Effects of suprofen, an inhibitor of prostaglandin biosynthesis, on platelet function, plasma coagulation and fibrinolysis. I. In vitro experiments.

?The effects of suprofen, an inhibitor of prostaglandin biosynthesis, on human platelet function, fibrinolysis, proteolysis and coagulation in vitro were compared to those of reference compounds. Platelet aggregation induced by collagen, adrenaline and arachidonic acid was inhibited by suprofen depending on its concentration. Suprofen and indomethacin proved to have an equally inhibitory effect on platelet aggregation induced by collagen. Thrombin-induced aggregation was more inhibited by suprofen than by indomethacin. While the primary wave of A.D.P.-induced aggregation remained unchanged, the rate of disaggregation was enhanced by both compounds.

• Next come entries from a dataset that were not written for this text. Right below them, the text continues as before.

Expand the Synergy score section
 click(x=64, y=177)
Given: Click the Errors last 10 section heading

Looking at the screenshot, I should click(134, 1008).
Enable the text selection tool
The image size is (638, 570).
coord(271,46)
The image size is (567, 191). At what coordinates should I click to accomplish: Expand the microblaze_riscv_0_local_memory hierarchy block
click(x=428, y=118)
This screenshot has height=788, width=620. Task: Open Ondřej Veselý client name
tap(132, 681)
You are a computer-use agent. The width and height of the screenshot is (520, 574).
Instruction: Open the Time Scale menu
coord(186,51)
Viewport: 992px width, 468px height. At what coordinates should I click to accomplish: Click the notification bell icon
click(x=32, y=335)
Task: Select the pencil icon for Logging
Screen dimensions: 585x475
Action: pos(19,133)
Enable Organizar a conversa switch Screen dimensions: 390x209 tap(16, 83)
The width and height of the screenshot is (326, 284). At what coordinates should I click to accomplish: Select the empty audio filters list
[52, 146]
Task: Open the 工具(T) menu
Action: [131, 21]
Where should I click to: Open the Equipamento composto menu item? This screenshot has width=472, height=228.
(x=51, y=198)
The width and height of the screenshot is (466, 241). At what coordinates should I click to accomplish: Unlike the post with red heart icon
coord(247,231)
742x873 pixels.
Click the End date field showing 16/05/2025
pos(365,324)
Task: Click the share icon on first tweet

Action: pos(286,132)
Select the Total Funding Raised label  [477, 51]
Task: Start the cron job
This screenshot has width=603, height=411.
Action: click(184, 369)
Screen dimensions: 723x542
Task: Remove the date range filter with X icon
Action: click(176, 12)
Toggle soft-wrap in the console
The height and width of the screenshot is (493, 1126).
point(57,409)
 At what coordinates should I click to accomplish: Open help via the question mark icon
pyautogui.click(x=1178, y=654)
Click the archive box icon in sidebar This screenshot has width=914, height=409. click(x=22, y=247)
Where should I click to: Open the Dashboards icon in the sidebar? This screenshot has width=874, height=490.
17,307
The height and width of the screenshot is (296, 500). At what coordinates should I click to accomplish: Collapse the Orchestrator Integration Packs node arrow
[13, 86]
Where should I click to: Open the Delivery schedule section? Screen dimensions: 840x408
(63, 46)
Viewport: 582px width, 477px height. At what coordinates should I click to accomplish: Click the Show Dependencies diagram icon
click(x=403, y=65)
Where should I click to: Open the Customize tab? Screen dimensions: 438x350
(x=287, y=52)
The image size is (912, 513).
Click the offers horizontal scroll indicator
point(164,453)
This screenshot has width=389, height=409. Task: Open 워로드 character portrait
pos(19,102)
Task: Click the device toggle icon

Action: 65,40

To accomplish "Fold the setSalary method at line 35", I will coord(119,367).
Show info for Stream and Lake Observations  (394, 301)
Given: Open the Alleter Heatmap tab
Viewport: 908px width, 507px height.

Experiments on platelet factor-4 and 14C-serotonin release showed that suprofen and indomethacin reduced the platelet release reaction. Based upon results from experiments on synergism of suprofen with other compounds, on inhibition of arachidonic acid-induced platelet reactions and of prostaglandin E2-release, it is suggested that suprofen by inhibiting the prostaglandin biosynthesis in platelets also inhibits the platelet release reaction. In contrast to indomethacin and flufenamic acid, suprofen did not affect fibrinolysis or thrombin clotting activity. Tryptic proteolysis of albumin, however, was reduced by suprofen in a concentration-dependent and a substrate-competitive way. Tryptic decompisition of a synthetic substrate, on the other hand, was not reduced by either suprofen, indomethacin or flufenamic acid. These findings suggest that the observed reduction of albumin proteolysis by suprofen is related to an effect on the protein substrate rather than on the proteolytic enzyme itself.